Assessment of factors that contribute to inflammatory toxicities during CAR-T cell therapy

Download the Poster (PDF; 0.40 MB)
Authors:
Poster Author(s)
Hossain, Md Kamal, FDA/CBER; Bhattarai, Nirjal, FDA/CBER.
Center:
Contributing Office
Center for Biologics Evaluation and Research

Abstract

Poster Abstract

Inflammatory toxicities such as cytokine release syndrome (CRS) and immune effector cell-associated neurotoxicity syndrome (ICANS) are commonly associated with chimeric antigen receptor T cell (CAR-T cell) therapy. Although the mechanisms responsible for development of inflammatory toxicities are not completely understood, activation of bystander myeloid cells (MCA) and release of pro-inflammatory cytokines such as IL-6 and IL-1β following CAR-T cell therapy contribute to this. It is unclear how myeloid cells are activated during CAR-T cell therapy. GM-CSF produced by activated CAR-T cells has been suggested to activate myeloid cells; however, GM-CSF protein neutralization by antibodies or gene knock-out (KO) in T cells using CRISPR/Cas does not completely prevent MCA. This suggests that other T cell factors contribute to MCA. Fractionation studies of activated T cell supernatant identified a fraction of size range 100-300 kDa, which significantly activated myeloid cells compared to <100kDa and >300kDa fractions. Mass spectrometry analysis of 100-300kDa fraction identified several candidate proteins that may contribute to MCA. Protein function analysis and literature review identified a novel protein, GP1BA as one of the candidates.
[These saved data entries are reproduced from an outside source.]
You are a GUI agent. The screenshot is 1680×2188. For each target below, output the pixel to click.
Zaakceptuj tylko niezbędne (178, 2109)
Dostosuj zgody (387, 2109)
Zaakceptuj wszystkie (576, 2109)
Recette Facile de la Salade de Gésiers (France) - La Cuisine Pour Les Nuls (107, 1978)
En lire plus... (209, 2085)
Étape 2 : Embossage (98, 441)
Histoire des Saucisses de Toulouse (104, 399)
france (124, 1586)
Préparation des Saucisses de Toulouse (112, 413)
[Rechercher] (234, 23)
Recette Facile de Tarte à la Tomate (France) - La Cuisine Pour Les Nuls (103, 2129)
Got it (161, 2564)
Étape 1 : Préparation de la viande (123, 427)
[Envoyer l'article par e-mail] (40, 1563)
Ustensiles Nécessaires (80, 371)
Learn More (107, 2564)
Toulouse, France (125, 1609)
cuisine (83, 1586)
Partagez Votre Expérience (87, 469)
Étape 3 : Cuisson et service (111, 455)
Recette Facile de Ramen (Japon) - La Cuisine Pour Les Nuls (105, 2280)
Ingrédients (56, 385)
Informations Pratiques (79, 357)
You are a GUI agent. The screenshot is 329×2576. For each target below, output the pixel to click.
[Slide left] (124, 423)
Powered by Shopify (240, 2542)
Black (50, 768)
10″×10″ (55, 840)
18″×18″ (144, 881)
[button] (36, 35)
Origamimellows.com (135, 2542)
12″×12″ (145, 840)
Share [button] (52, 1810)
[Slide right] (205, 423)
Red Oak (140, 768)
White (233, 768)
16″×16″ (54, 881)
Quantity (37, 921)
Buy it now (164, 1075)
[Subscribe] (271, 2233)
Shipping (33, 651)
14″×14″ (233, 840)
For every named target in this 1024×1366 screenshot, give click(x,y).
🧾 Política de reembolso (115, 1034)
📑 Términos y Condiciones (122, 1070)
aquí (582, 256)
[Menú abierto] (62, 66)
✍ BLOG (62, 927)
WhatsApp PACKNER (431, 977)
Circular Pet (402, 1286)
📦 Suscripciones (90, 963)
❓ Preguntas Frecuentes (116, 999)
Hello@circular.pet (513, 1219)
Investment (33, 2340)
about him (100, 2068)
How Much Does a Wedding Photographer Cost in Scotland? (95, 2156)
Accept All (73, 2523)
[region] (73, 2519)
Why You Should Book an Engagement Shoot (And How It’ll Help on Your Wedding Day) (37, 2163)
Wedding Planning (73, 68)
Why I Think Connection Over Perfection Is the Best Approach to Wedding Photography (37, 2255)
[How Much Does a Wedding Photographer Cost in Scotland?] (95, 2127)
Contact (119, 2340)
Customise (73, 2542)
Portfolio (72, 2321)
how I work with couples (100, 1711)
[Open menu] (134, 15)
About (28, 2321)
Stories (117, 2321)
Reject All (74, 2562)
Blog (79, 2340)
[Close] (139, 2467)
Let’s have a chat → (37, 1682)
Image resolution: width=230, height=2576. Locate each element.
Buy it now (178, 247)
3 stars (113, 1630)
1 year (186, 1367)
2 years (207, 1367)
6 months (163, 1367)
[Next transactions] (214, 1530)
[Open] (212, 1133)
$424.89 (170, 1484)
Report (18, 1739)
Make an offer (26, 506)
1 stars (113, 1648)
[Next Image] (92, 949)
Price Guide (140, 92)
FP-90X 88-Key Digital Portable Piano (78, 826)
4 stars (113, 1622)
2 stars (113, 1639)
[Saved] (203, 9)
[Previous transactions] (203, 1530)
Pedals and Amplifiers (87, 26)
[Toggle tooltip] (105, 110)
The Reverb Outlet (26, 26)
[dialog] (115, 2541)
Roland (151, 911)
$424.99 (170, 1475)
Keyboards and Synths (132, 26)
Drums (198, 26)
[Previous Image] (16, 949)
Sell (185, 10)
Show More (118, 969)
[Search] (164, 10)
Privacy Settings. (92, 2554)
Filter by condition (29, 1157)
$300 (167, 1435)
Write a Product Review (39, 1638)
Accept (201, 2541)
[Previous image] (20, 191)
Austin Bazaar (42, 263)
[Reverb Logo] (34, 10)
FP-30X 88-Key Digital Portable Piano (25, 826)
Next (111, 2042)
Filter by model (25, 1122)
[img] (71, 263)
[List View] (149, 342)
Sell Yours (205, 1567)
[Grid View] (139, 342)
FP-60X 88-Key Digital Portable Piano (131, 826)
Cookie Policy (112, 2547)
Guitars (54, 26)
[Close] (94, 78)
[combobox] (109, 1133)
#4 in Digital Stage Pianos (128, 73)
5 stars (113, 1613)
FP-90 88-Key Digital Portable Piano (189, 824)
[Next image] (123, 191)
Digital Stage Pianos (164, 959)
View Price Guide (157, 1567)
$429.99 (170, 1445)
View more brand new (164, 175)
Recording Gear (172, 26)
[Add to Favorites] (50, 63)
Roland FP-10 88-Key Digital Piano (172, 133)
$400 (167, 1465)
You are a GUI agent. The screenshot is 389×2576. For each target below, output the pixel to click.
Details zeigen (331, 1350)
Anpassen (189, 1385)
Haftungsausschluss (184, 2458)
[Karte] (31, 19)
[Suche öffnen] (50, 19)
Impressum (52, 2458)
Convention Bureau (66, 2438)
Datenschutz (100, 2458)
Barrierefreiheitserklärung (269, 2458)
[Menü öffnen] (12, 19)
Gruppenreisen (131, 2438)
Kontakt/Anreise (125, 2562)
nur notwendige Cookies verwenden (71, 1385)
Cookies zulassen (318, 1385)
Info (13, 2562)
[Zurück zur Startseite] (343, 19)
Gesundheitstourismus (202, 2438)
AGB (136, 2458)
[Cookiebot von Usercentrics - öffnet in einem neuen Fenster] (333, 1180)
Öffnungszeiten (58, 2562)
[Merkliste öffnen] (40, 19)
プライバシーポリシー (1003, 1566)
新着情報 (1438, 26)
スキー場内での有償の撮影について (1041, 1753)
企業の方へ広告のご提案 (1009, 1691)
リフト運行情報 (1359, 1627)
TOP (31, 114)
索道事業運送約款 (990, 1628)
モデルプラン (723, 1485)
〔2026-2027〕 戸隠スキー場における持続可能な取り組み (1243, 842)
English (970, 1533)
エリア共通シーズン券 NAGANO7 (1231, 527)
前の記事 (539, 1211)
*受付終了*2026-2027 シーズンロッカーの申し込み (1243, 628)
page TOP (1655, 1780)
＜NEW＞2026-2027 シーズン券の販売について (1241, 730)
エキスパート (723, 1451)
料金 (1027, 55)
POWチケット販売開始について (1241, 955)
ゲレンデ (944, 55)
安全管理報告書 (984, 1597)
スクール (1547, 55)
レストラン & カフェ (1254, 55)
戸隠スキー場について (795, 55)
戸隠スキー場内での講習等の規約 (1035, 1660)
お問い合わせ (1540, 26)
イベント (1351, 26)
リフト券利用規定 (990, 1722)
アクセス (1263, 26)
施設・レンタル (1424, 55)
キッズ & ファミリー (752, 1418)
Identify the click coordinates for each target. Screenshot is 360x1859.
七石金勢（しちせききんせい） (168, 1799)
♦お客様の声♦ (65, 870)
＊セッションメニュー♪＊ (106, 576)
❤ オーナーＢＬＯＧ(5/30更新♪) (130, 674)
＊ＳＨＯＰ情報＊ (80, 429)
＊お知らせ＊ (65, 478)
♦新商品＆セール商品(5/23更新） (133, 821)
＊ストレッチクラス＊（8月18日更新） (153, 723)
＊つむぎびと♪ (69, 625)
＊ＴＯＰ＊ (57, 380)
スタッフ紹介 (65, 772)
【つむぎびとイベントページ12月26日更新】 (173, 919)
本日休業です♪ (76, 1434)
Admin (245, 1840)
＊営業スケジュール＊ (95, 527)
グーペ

Neutralization of GP1BA in T cell supernatant using antibodies from 2 different sources significantly reduced MCA. However, GP1BA gene KO in T cells did not prevent MCA. Furthermore, recombinant GP1BA protein did not cause MCA. Interestingly, addition of anti-GP1BA antibodies in the supernatant from GP1BA KO T cells also prevented MCA. So far, these data suggest that T cell derived GP1BA does not contribute to MCA but GP1BA antibodies cross-react with an unidentified T cell-derived inflammatory factor, which contribute to MCA. Current studies are underway to identify inflammatory factor(s) that cross-react with GP1BA antibodies. Our long-term goals are to identify soluble factors released by CAR-T cells that contribute to inflammatory toxicities, and rationally engineer CAR-T cells that are safer and effective.

Poster Image
Assessment of factors that contribute to inflammatory toxicities during CAR-T cell therapy

Download the Poster (PDF; 0.40 MB)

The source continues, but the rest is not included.